After taking one week off from the clinic to celebrate Women’s Day, I was feeling very anxious to get back to it. I decided to try out another night and ended up going to a different clinic than the one I’d been going to in Khayelitsha. This clinic was in Philippi, and instead of being a building was a trailer that had been transformed into a makeshift clinic. We didn’t have a lot of fourth years, so I ended up with a third year medical student in a cubicle. I knew that the shortage of students would allow me to be more hands on and have more responsibility, which made me excited but also nervous.
The first person we saw was complaining of back and leg pain. We examined her back and saw that she had severe scoliosis. We decided to send her to a physical therapist (physiotherapist as they say in SA) to learn some exercises to deal with her pain.

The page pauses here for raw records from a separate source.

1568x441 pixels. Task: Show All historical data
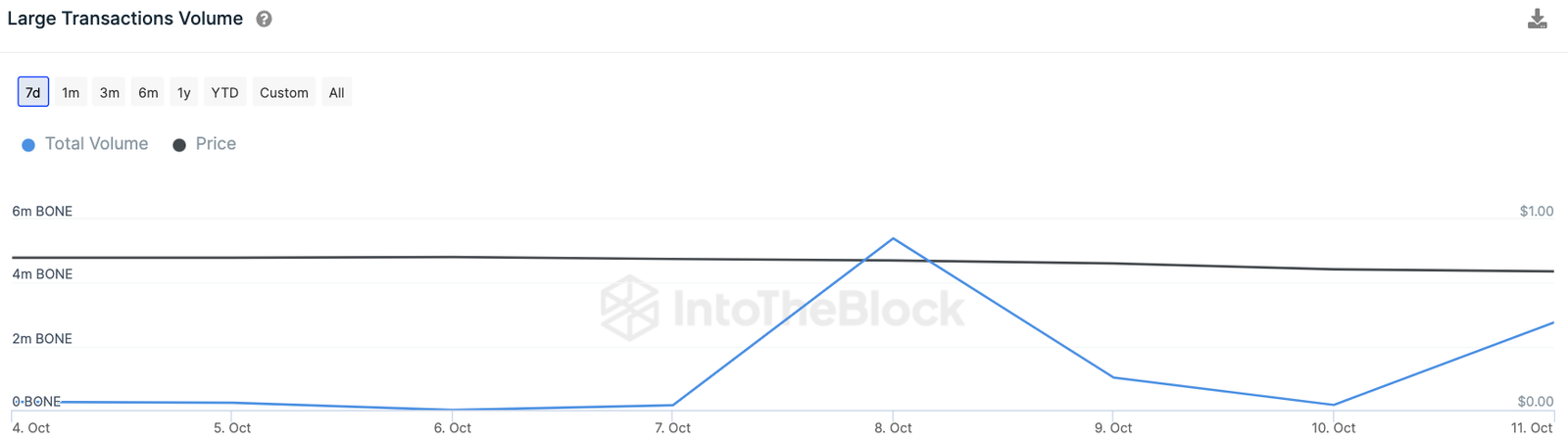click(x=337, y=92)
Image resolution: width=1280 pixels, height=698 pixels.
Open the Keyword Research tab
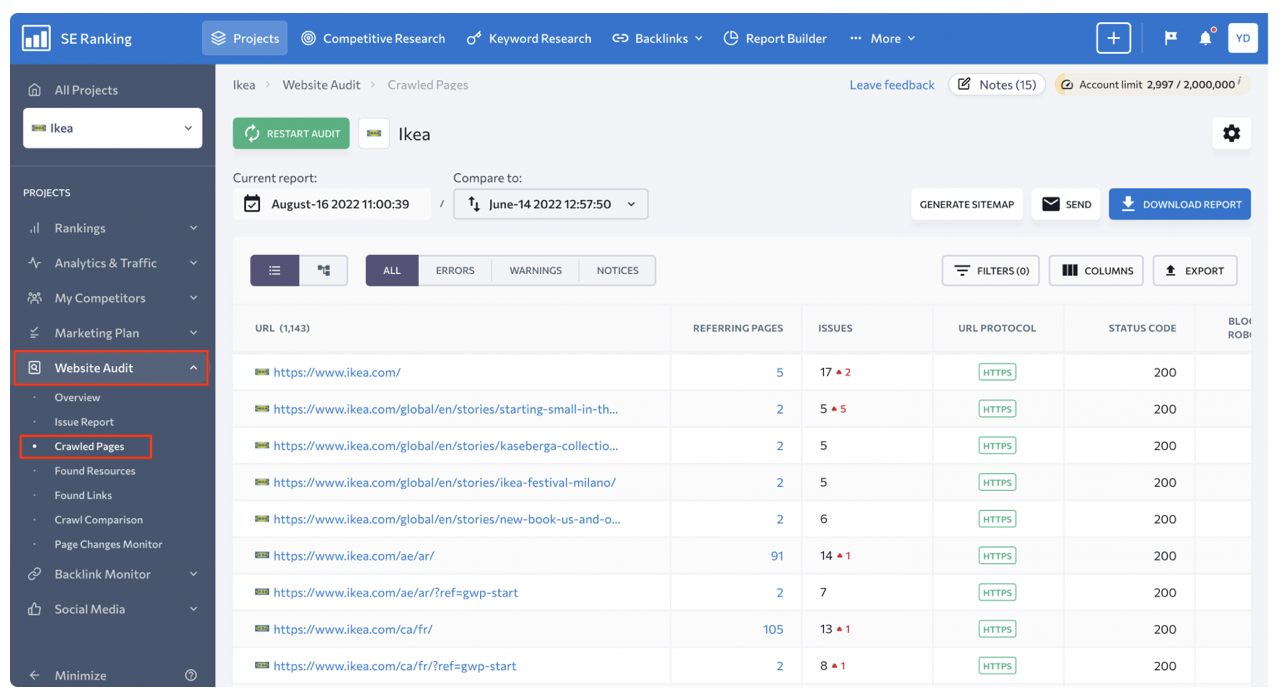click(x=529, y=38)
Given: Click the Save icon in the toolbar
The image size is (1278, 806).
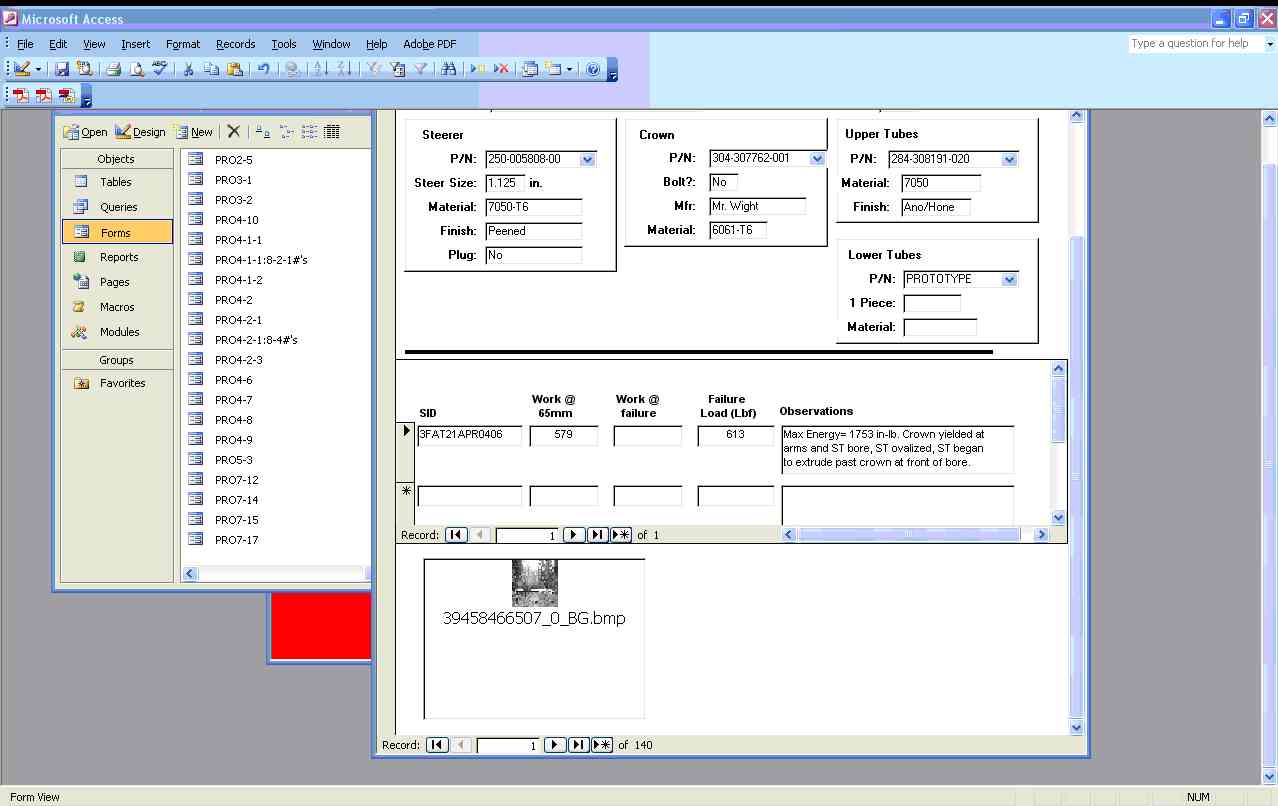Looking at the screenshot, I should [x=62, y=69].
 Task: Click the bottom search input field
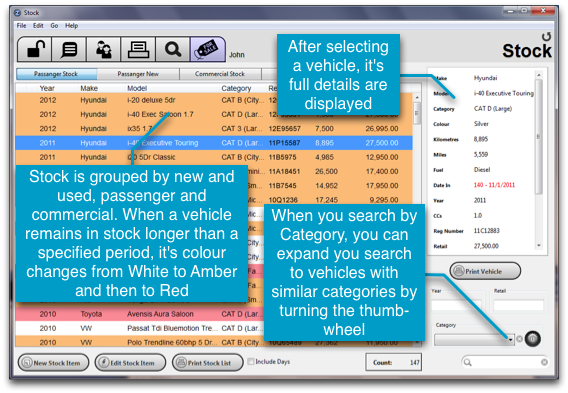pyautogui.click(x=505, y=362)
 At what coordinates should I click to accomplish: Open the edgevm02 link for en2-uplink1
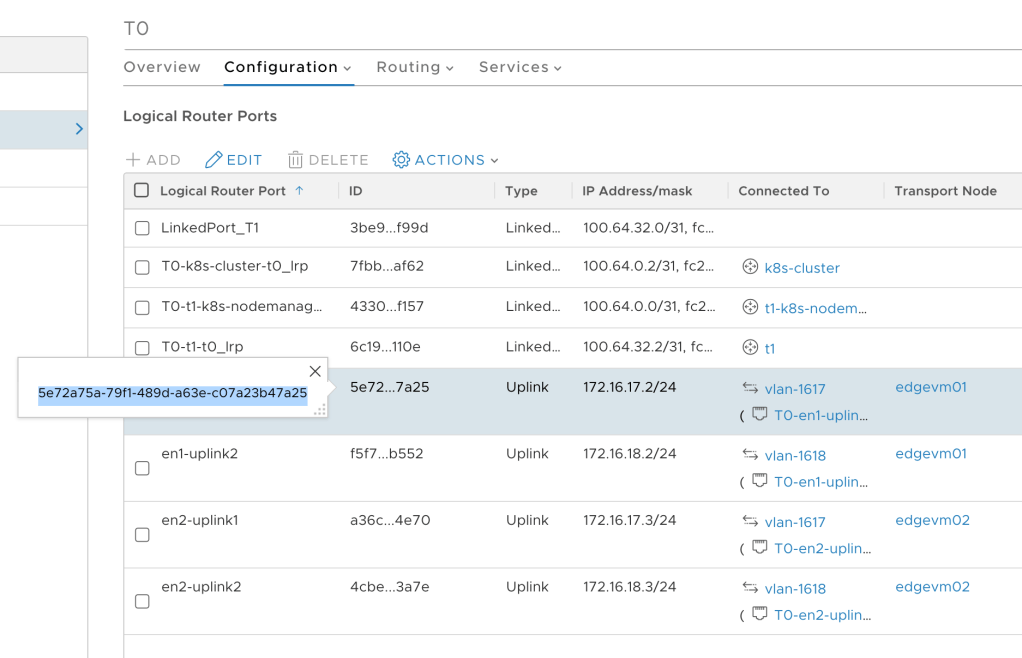click(932, 520)
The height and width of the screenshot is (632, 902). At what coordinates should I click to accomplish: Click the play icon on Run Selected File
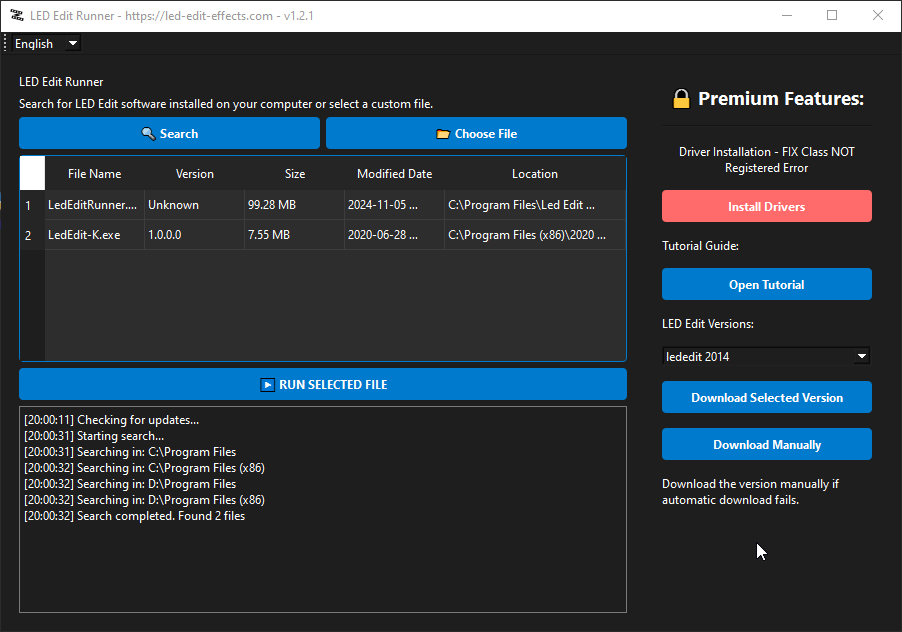tap(267, 385)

Our next patient was a young girl. She came in with her mom, and I could immediately tell that she felt uncomfortable and very ill. The medical student I was paired with was in the medicine room, so I was in charge of taking medical history by myself for the first time. I learned that the girl was having extreme pain in her right upper abdomen along with pain between her buttocks and in her vagina. She had been experiencing this since January, and had lost all of her appetite and energy, causing her to lose 6kg (13lbs). She had stopped menstruating, was having trouble going to the bathroom, had stopped going to school because of fatigue, and was in constant pain.

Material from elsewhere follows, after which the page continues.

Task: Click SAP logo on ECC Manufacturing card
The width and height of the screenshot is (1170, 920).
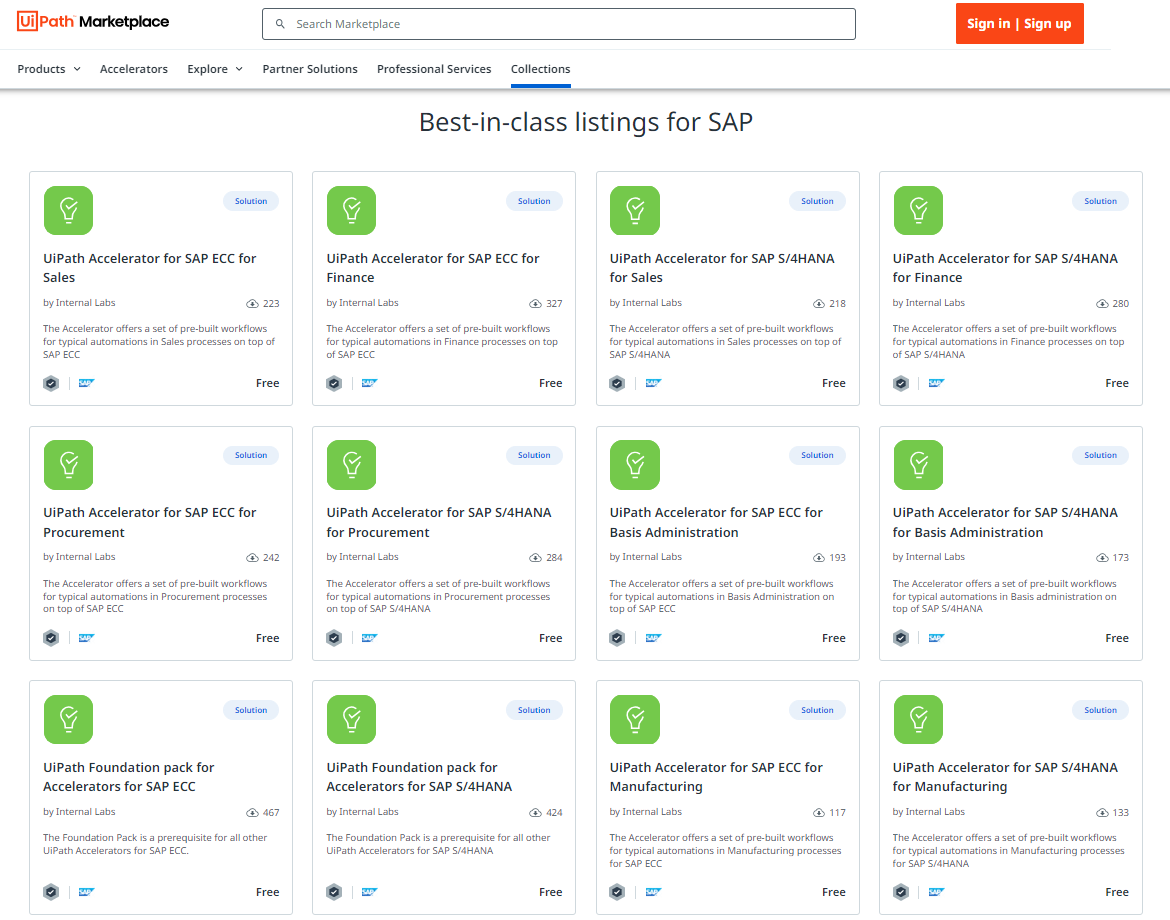Action: tap(653, 892)
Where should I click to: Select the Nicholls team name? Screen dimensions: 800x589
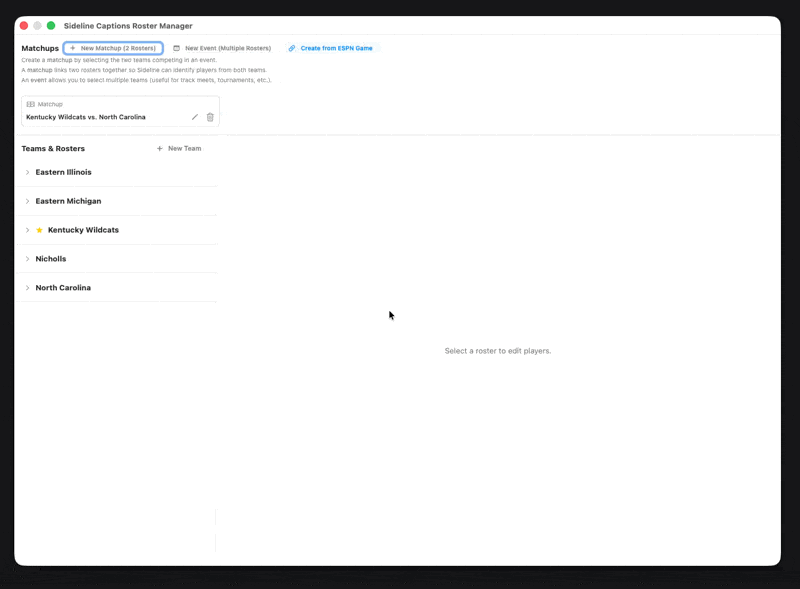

At first I thought she may have Hepatitis because of the liver pain and vaginal issues, but I wasn’t sure what the disease looked like. I did an abdominal examination but didn’t find anything out of the ordinary except pain near the liver. I called in the doctor and presented the case to her, and she decided to do a vaginal exam. She determined that the girl had an infection and that her body was struggling to fight it off. She recommended an HIV test. South Africa has the world’s highest HIV rate, with almost 20% of the population being infected. HIV status is one of the first questions asked, and knowing your status by being tested regularly is a critical part of their health system. This was my first time testing someone for HIV, and the medical student showed me how to do the test, which is much like a pregnancy test that used blood instead of urine. The first test didn’t work, so we did a second. That time the test initially said negative, and then switched to positive. For the first time, I had to go through the HIV counseling procedure and discuss what the disease is, how you get it, and how you live with it. I felt extreme sadness having to go through this with a girl one year younger than me. This was my first time seeing how sick someone with HIV is, and the pain they feel. The need for education on prevention of the disease is a serious issue in South Africa, and despite efforts to improve the rate it remains a serious problem.
I left the clinic that night feeling less ecstatic than the weeks before, but still knowing I had learned. I was able to see first hand a serious problem in South Africa, and it made me think about what else could be done to prevent the spread of HIV. Education on the disease and sexual health, and also making protection more available not only to people in town, but also people in the townships, could prevent so many people from contracting the disease. I will never forget that night, and I hope that I can somehow be involved in helping with this effort while I am in Cape Town.